** PROMPT **
Starting with the line that holds "You are a GUI" and stopping after the line that holds "Click the refresh period slider knob", repeat the lines below word for word, without the pictures.

** GIVEN RECORDS **
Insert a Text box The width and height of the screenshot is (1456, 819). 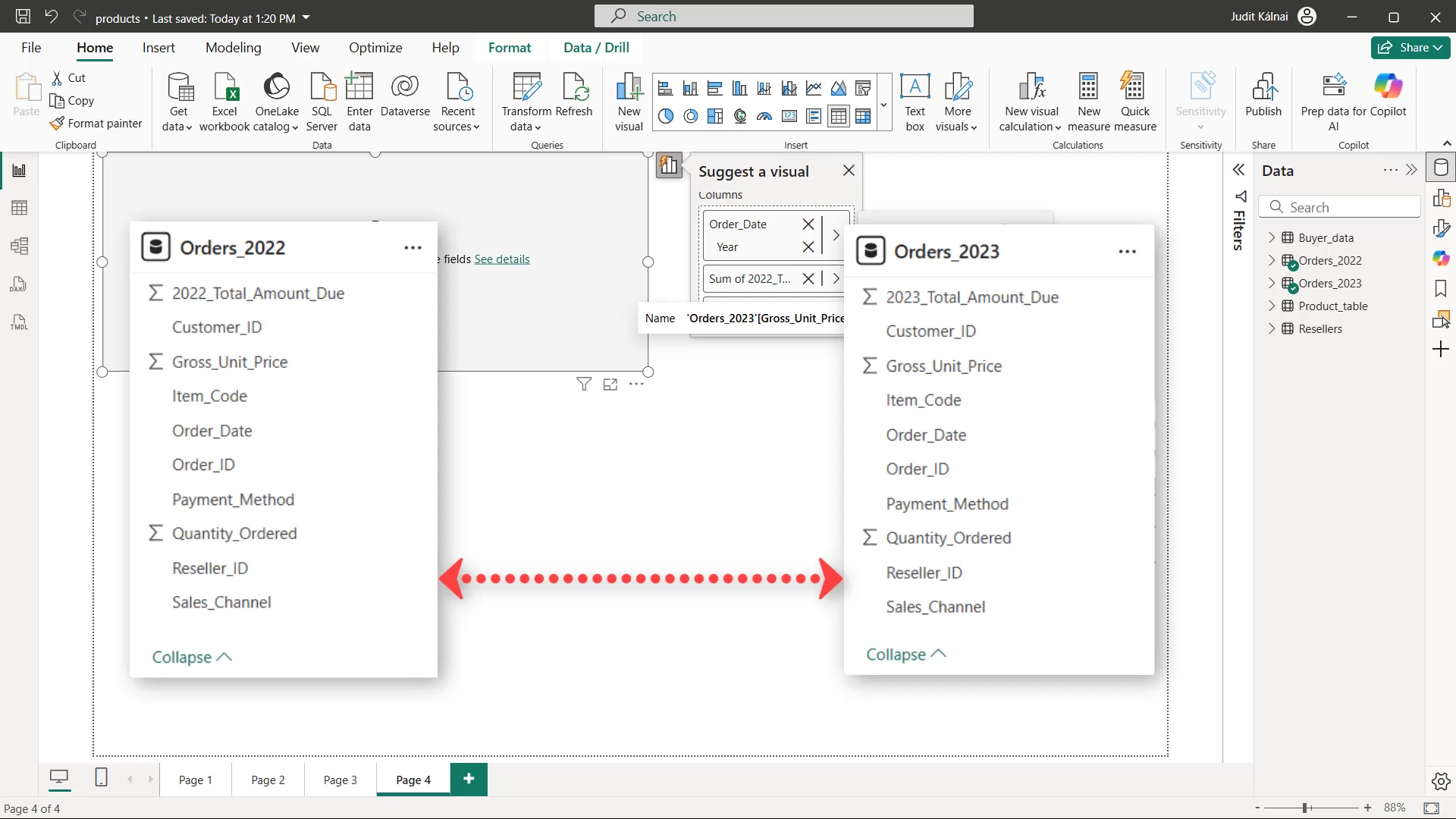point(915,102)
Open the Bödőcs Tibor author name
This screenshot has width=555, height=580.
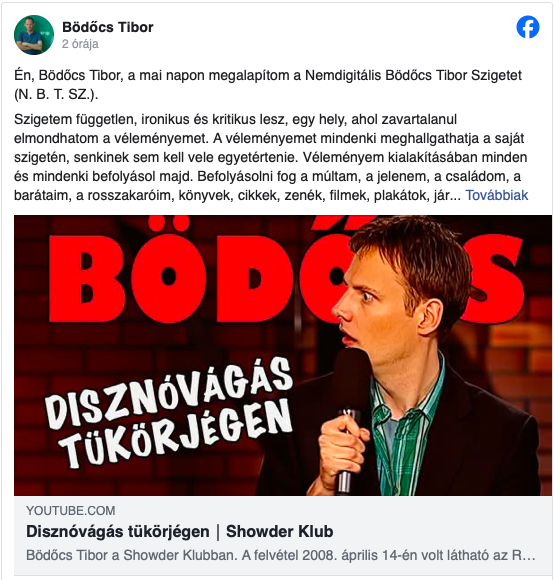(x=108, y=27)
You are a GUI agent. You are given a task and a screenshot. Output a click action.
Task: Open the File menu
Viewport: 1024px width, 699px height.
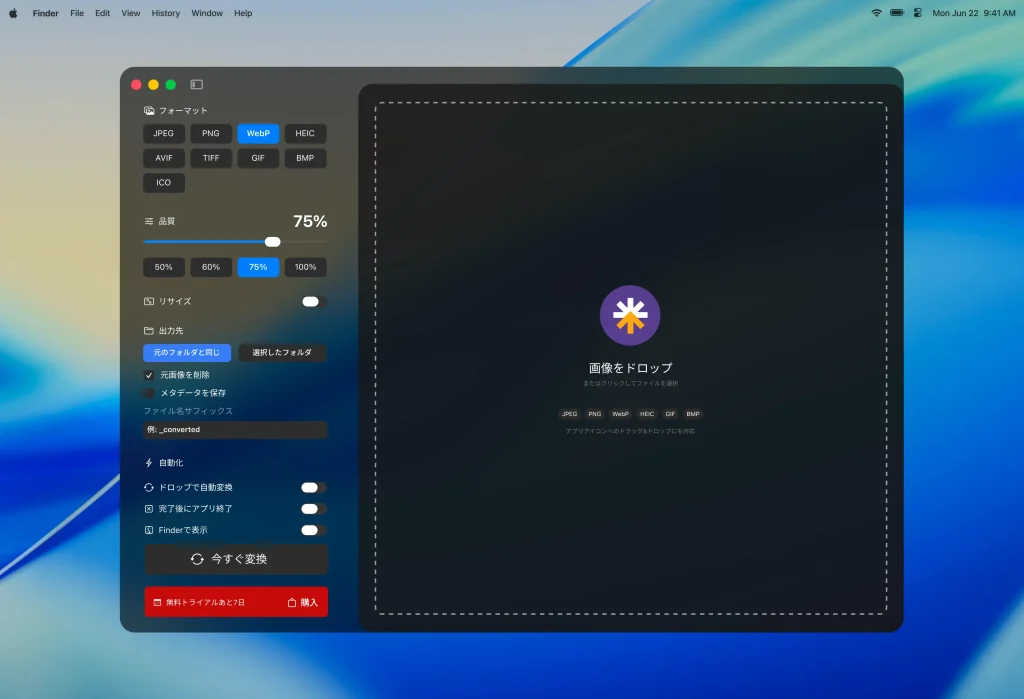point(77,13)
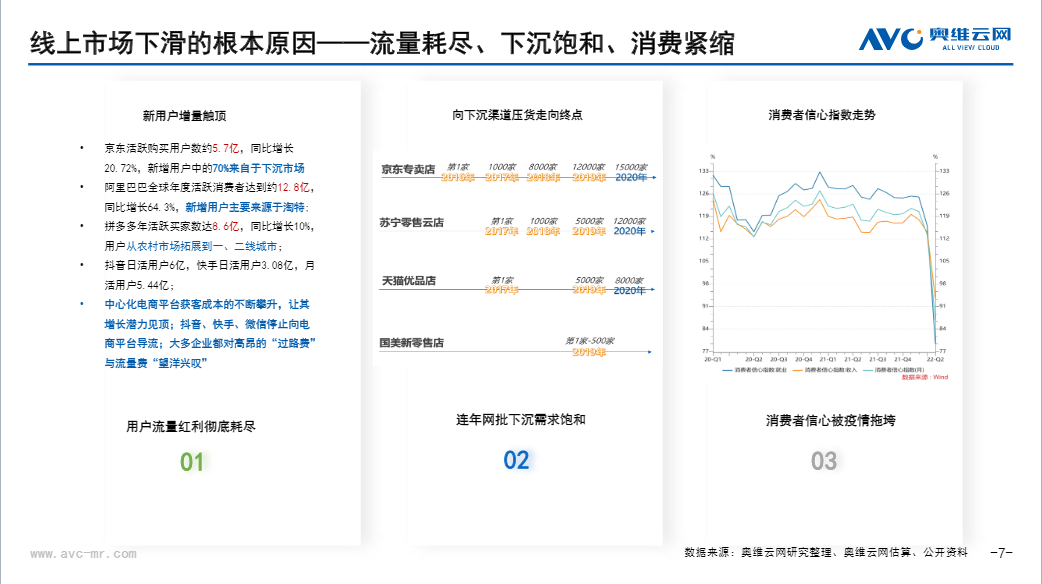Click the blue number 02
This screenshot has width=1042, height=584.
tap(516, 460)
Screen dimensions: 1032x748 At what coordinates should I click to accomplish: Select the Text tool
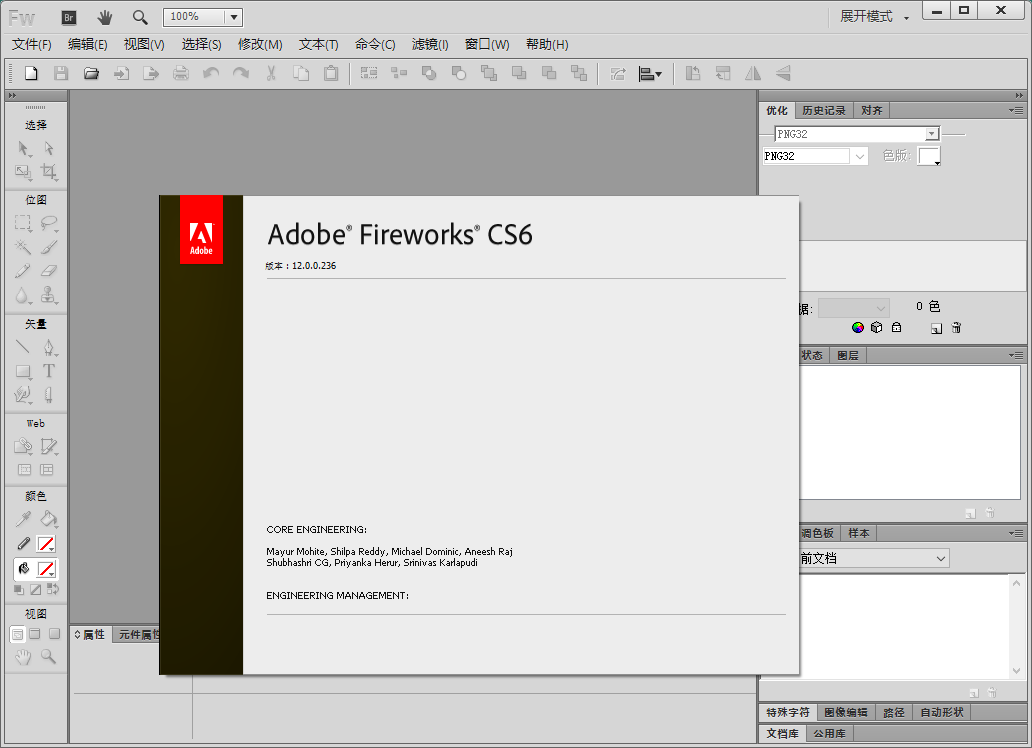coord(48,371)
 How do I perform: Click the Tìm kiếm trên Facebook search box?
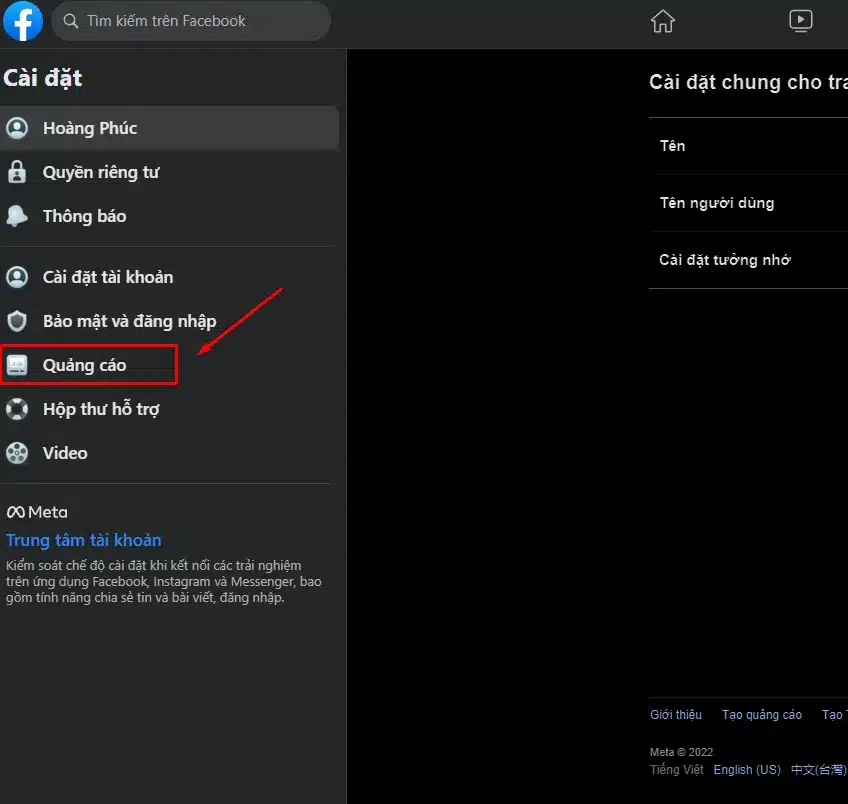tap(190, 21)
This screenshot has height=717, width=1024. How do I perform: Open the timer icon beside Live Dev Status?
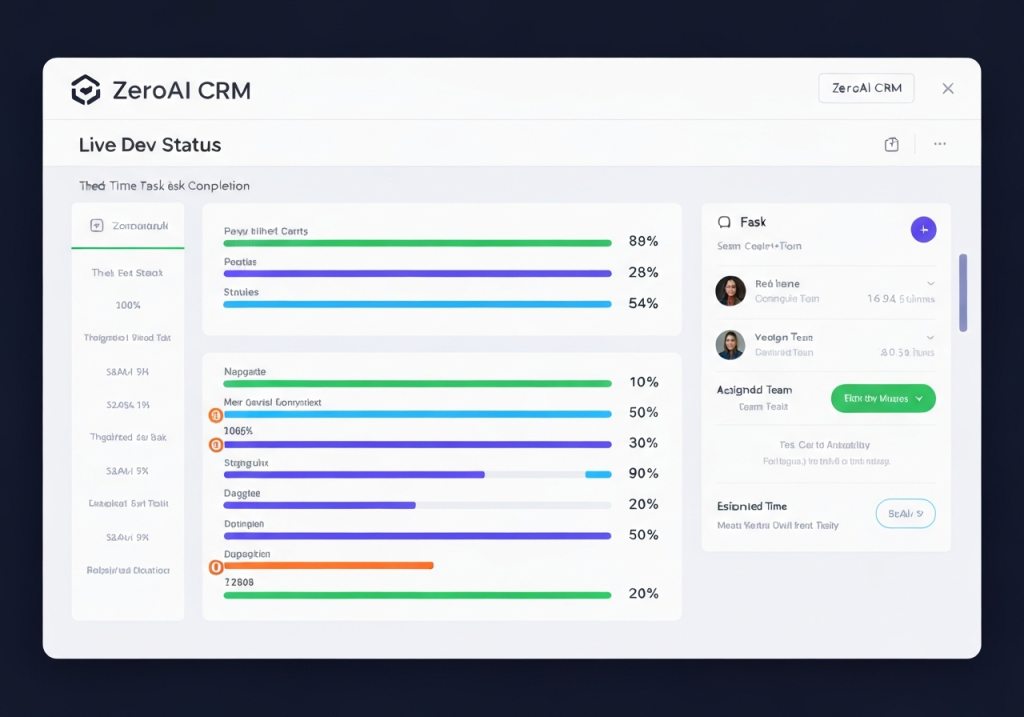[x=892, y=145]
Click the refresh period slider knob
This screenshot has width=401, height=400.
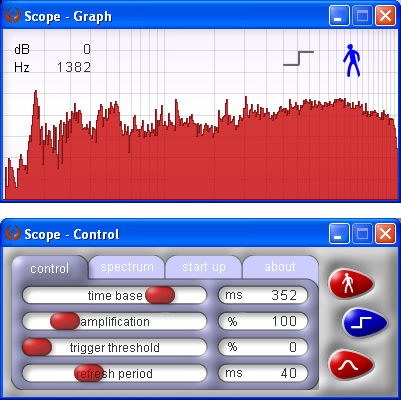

** RESULT FOR THIS TASK **
You are a GUI agent. You are given a task and a screenshot. Output a click action.
Task: Open the File menu
Viewport: 1024px width, 699px height.
point(77,13)
Click the blue number 02
This screenshot has width=1042, height=584.
tap(516, 460)
Screen dimensions: 1032x748 At what coordinates should I click to accomplish: Select the Text tool
coord(48,371)
 How do I perform: Click the Tìm kiếm trên Facebook search box?
tap(190, 21)
This screenshot has height=717, width=1024. How do I perform: Open the timer icon beside Live Dev Status?
[x=892, y=145]
Click the refresh period slider knob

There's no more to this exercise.